### PREZENTOWANY TEKST
******
Samorządowcy Ziemi Bielskiej myślą nad stworzeniem w regionie biogazowni, w której w jednym procesie powstaje zarazem energia elektryczna i ciepło. Dlatego wizytowali wzorcowy zakład tej branży we wsi Przybroda w powiecie poznańskim.

Poznanie praktycznego funkcjonowania podpoznańskiej biogazowni było głównym punktem wyjazdowego Konwentu Wójtów i Burmistrzów Powiatu Bielskiego. Instalacja w gospodarstwie doświadczalnym Uniwersytetu Przyrodniczego w Poznaniu produkuje rocznie tyle ciepła, ile uzyskuje się ze spalenia 800 ton węgla, z tą istotną różnicą, że nie zanieczyszcza przy produkcji powietrza. – Nasza biogazownia jest w zasadzie wszystkożerna. Wkładem mogą być bioodpady, właściwie uboczne produkty z rolnictwa i przetwórstwa poza drewnem. Bardzo wiele firm z branży rolno-spożywczej wręcz dobija się do nas, by tu zutylizować swoje odpady – mówi prof. Jacek Dach, specjalista w zakresie biologicznego przetwarzania odpadów.

Mirosław Michalak, prezes Biogazowni Przybroda, mówi, że instalacja wyprodukowała w ciągu 3 lat energię elektryczną wartą 12 mln zł. W 2019 r., kiedy powstawała, trzeba było zainwestować w budowę 9 mln zł. Przy okazji korzystają mieszkańcy wsi, którzy ogrzewają w ten sposób swoje mieszkania. – Przy okazji, ponieważ można powiedzieć że ciepło jest tu odpadem. Obecnie dociera ono do mieszkań 58 rodzin we wsi oraz wszystkich budynków naszego gospodarstwa – dodaje prof. Jacek Dach. Docelowo ma ono ogrzewać całą miejscowość – ok. 120 rodzin. Tzw. poferment, powstający w wyniku działania biogazowni, jest również doskonałym nawozem.
******
### ZAREJESTROWANE DANE
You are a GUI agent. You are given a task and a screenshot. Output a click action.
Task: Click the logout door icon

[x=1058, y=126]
******
### ZADANIE DO WYKONANIA
Do ilu rodzin we wsi dociera obecnie ciepło według tekstu o biogazowni w Przybrodzie?

### ROZWIĄZANIE ZADANIA
Do 58 rodzin.